Health Oversight Activities:
We may disclose medical information to an agency providing health oversight
for oversight activities authorized by law, including audits, civil,
administrative, or criminal investigations or proceedings, inspections,
licensure or disciplinary actions, or other authorized activities.
Law Enforcement:
Under certain circumstances,
we may disclose health information to law enforcement officials. These
circumstances include reporting required by certain laws (such as the
reporting of certain types of wounds), pursuant to certain subpoenas or court
orders, reporting limited information concerning identification and location
at the request of a law enforcement official, reports regarding suspected
victims of crimes at the request of a law enforcement official, reporting
death, crimes on our premises, and crimes in emergencies.
4. YOUR INDIVIDUAL RIGHTS
You Have a Right to:
- Look at or get copies of your medical information. You
may request that we provide copies in a format other than photocopies. We will
use the format you request unless it is not practical for us to do so. You
must make your request in writing. You may get the form to request access by
using the contact information listed at the end of this notice. You may also
request access by sending a letter to the contact person listed at the end of
this notice. If you request copies, we will charge you $ 0.75 for each page,
and postage if you want the copies mailed to you. Contact us using the
information listed at the end of this notice for a full explanation of our fee
structure.
- Receive a list of all the times we or our business
associates shared your medical information for purposes other than treatment,
payment, and health care operations and other specified exceptions.
- Request that we place additional restrictions on our
use or disclosure of your medical information.

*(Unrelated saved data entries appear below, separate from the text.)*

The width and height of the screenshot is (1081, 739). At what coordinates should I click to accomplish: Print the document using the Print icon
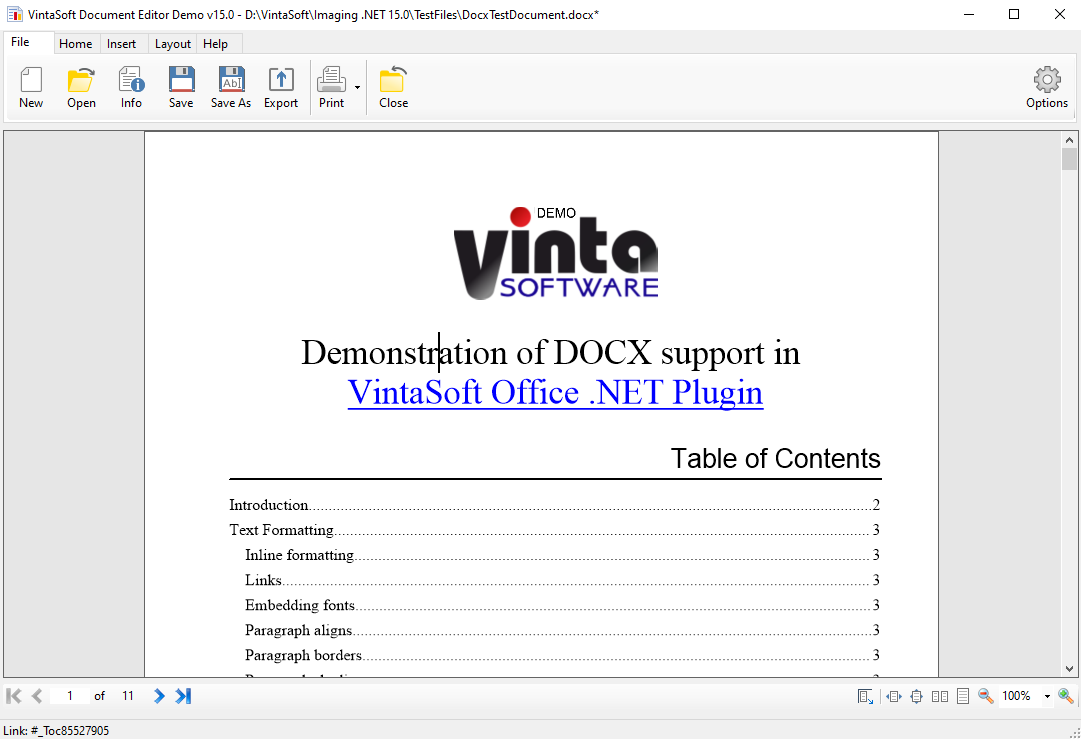(x=331, y=88)
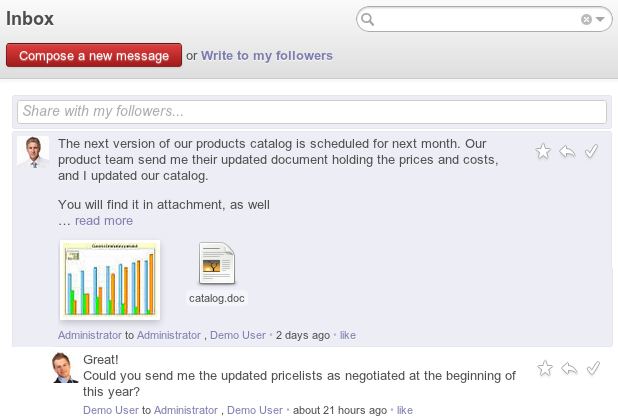Star the products catalog message
618x416 pixels.
(x=543, y=151)
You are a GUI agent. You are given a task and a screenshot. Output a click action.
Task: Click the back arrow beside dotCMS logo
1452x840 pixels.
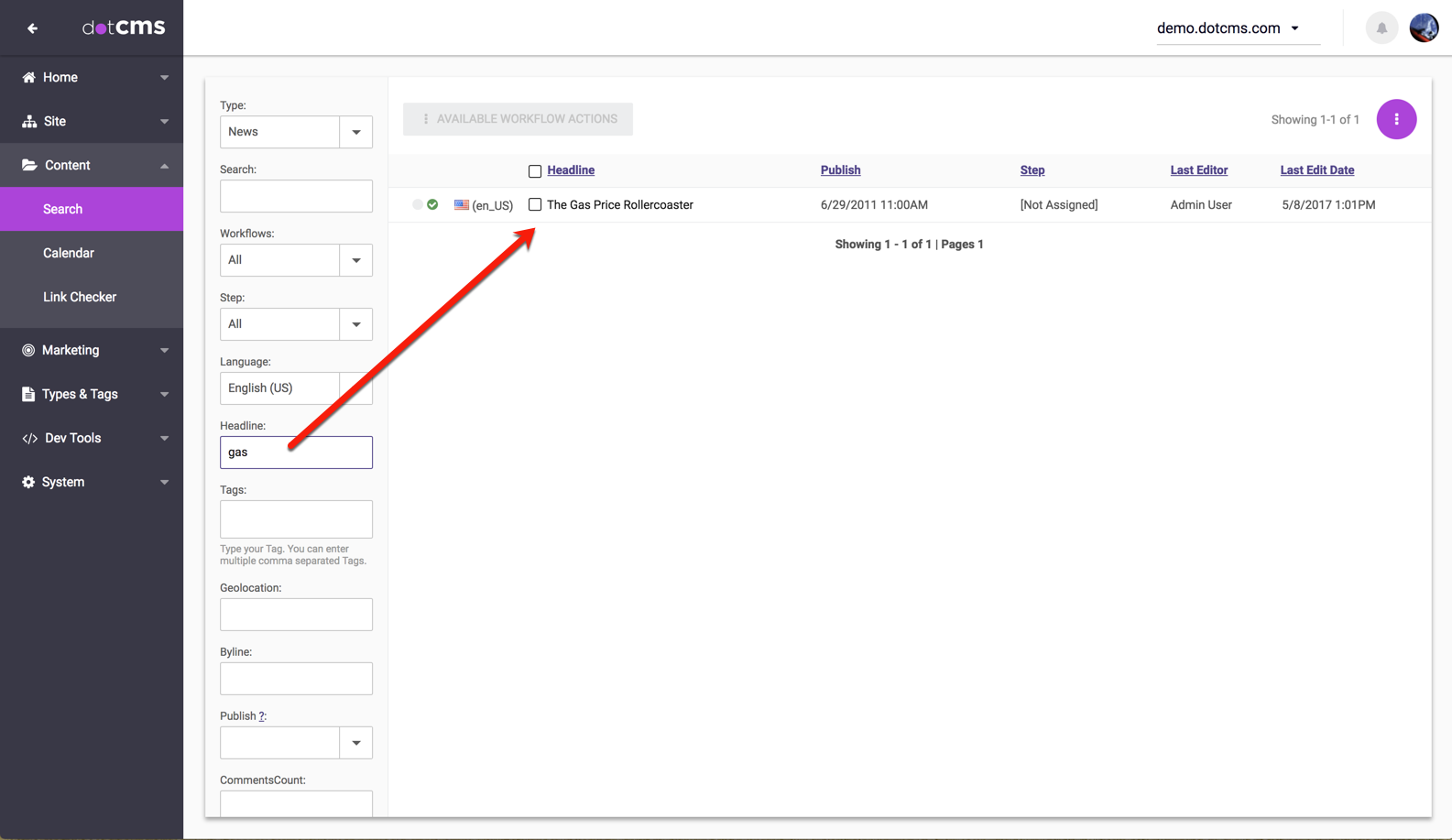point(32,28)
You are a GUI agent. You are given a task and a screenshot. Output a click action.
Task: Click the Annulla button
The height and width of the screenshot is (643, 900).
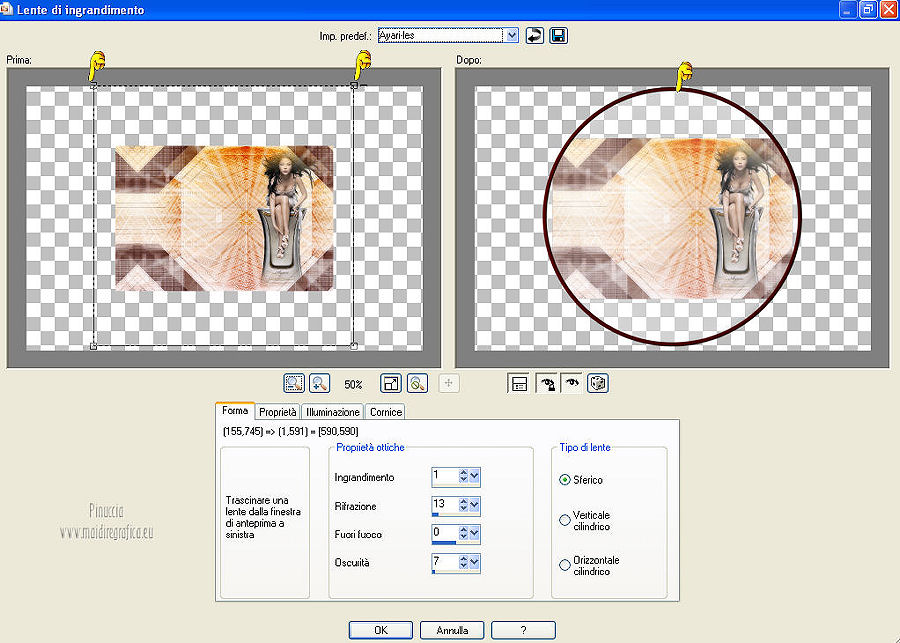click(452, 630)
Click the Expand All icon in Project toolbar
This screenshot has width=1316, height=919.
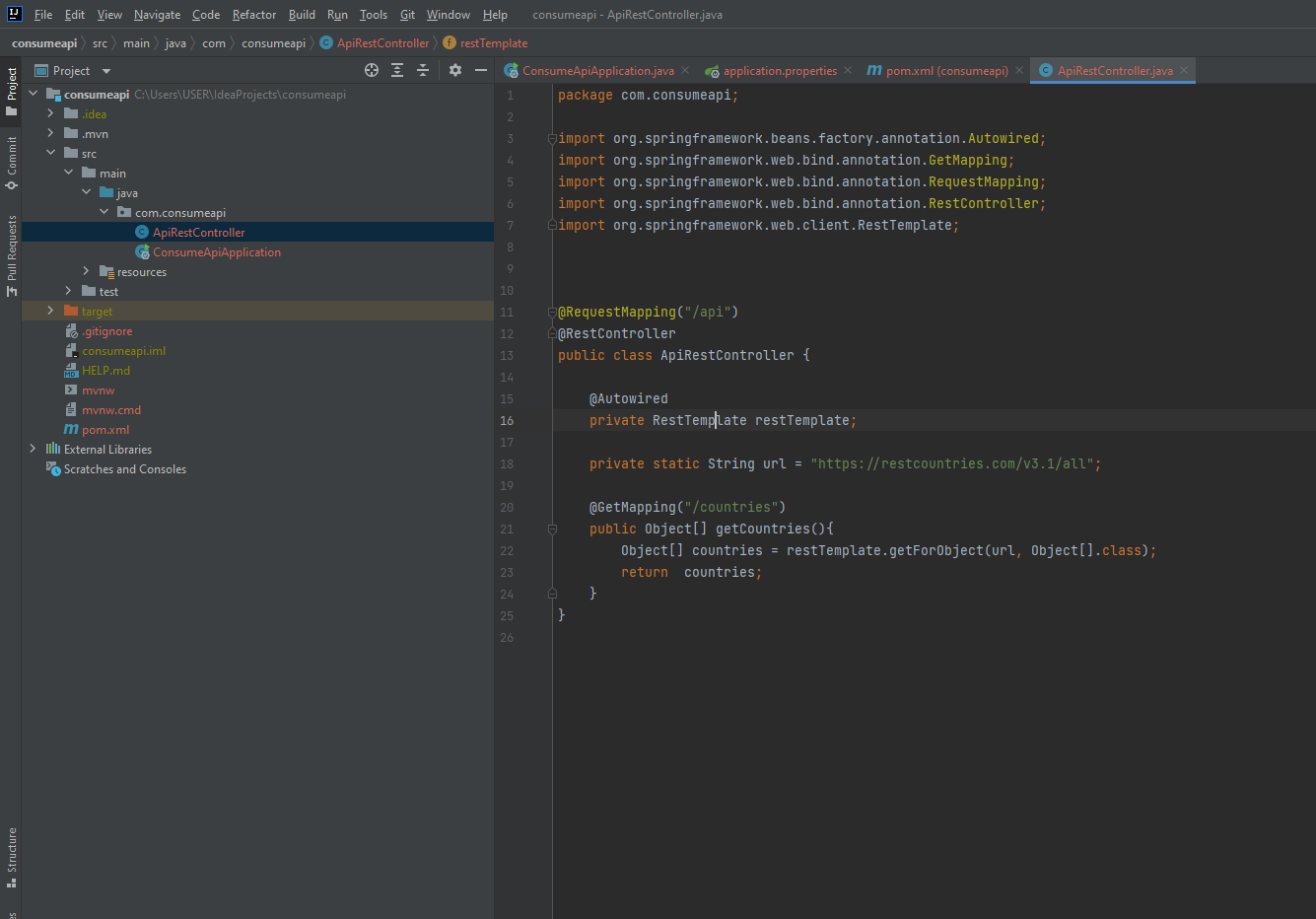coord(397,70)
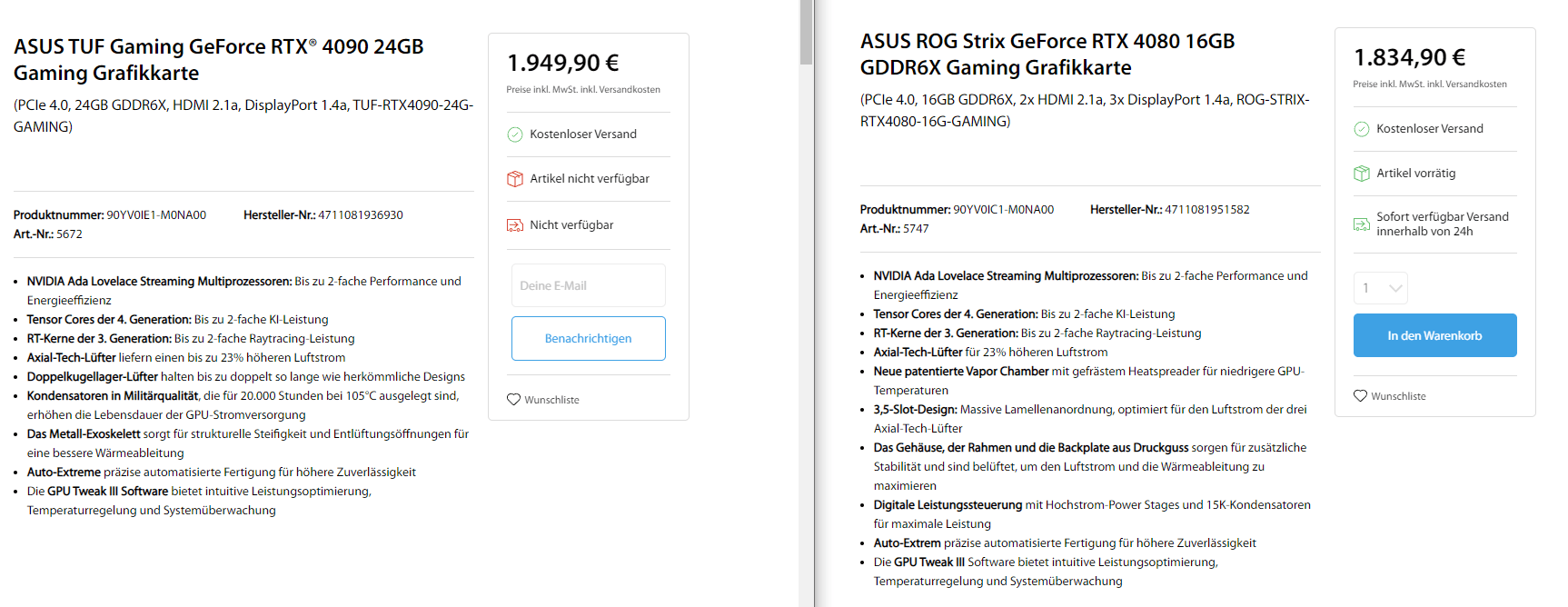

We are not required to agree to
these additional restrictions, but if we do, we will abide by our agreement
(except in the case of an emergency).
- Request that we communicate with you about your medical
information by different means or to different locations. Your request that we
communicate your medical information to you by different means or at different
locations must be made in writing to the contact person listed at the end of
this notice.
- Request that we change your medical information. We may
deny your request if we did not create the information you want changed or for
certain other reasons. If we deny your request, we will provide you a written
explanation. You may respond with a statement of disagreement that will be
added to the information you wanted changed. If we accept your request to
change the information, we will make reasonable efforts to tell others,
including people you name, of the change and to include the changes in any
future sharing of that information.
If you have received this notice electronically, and wish
to receive a paper copy, you have the right to obtain a paper copy by making a
request in writing to Privacy Officer at your office.
5. QUESTIONS AND COMPLAINTS
If you have any questions about this notice or if you
think that we may have violated your privacy rights, please contact us. To file
a complaint with this facility, contact Cindy Evans, Privacy Officer,
Greenbrier Valley Physical Therapy and Fitness, 111 Davis Stuart Road,
Ronceverte, WV 24970 or by phone at 304-647-3987. You may also submit a written
complaint to the U.S. Department of Health and Human Services, 200 Independence
Avenue S.W., Washington, D.C. 20201 or by phone at 1-877-696-6775. You will not
be retaliated against or penalized in any way for filing a complaint.